◆ Exercise ◆
As the answer, give a copy of each line below that includes the word "agent".

* * * *

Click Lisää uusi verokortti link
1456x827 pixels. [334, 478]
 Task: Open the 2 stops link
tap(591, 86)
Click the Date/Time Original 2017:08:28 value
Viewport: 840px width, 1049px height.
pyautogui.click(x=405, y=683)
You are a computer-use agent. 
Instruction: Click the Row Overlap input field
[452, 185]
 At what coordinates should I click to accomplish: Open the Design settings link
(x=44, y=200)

* * * *

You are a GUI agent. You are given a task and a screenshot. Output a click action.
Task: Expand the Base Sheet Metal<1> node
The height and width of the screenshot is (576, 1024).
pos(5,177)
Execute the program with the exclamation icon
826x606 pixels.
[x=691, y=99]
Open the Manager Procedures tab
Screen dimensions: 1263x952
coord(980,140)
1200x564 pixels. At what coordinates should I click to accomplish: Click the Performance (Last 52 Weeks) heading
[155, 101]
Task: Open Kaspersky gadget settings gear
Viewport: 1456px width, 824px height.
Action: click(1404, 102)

* * * *

◆ Your response ◆
You are a computer-use agent. 
You are a GUI agent. You are given a task and a screenshot. Output a click action.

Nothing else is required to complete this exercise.